* [DATA TO USE]

[Start of Attachment]

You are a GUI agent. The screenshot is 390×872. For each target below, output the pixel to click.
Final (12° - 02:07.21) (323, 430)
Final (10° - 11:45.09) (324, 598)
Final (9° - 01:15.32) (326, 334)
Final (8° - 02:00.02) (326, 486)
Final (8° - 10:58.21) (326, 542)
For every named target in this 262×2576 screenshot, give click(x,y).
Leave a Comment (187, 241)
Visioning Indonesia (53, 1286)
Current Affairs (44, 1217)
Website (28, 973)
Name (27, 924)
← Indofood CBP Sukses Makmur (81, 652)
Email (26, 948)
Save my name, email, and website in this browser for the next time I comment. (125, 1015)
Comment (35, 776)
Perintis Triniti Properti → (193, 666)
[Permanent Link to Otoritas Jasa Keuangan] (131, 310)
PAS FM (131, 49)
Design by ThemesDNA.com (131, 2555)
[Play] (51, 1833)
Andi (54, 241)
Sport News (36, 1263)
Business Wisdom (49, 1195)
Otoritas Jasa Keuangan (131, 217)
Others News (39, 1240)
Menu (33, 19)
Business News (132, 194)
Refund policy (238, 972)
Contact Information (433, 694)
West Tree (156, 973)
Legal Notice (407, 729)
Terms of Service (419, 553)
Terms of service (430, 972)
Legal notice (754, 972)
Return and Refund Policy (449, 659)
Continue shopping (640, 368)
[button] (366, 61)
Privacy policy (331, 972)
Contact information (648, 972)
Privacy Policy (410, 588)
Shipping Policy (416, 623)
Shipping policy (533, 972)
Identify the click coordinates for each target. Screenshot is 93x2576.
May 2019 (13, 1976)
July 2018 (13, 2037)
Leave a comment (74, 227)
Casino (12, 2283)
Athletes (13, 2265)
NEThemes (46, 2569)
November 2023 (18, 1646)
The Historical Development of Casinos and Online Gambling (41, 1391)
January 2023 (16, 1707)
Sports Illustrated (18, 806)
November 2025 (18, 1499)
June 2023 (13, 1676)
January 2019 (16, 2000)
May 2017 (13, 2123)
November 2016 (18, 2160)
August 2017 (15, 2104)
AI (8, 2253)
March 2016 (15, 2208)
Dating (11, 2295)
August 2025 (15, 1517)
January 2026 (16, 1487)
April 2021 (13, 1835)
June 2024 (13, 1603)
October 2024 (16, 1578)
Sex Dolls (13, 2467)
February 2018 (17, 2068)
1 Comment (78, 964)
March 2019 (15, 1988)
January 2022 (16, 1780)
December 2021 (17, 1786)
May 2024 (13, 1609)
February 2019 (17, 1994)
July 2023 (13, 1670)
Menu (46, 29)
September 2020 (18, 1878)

[End of Attachment]

* [EXERCISE OBJECTIVE] Up to and including the line with "[Permanent Link to", output each line of the entries above exactly, starting from the first.

* [ANSWER FOR THIS EXERCISE]
You are a GUI agent. The screenshot is 390×872. For each target below, output the pixel to click.
Final (12° - 02:07.21) (323, 430)
Final (10° - 11:45.09) (324, 598)
Final (9° - 01:15.32) (326, 334)
Final (8° - 02:00.02) (326, 486)
Final (8° - 10:58.21) (326, 542)
For every named target in this 262×2576 screenshot, give click(x,y).
Leave a Comment (187, 241)
Visioning Indonesia (53, 1286)
Current Affairs (44, 1217)
Website (28, 973)
Name (27, 924)
← Indofood CBP Sukses Makmur (81, 652)
Email (26, 948)
Save my name, email, and website in this browser for the next time I comment. (125, 1015)
Comment (35, 776)
Perintis Triniti Properti → (193, 666)
[Permanent Link to Otoritas Jasa Keuangan] (131, 310)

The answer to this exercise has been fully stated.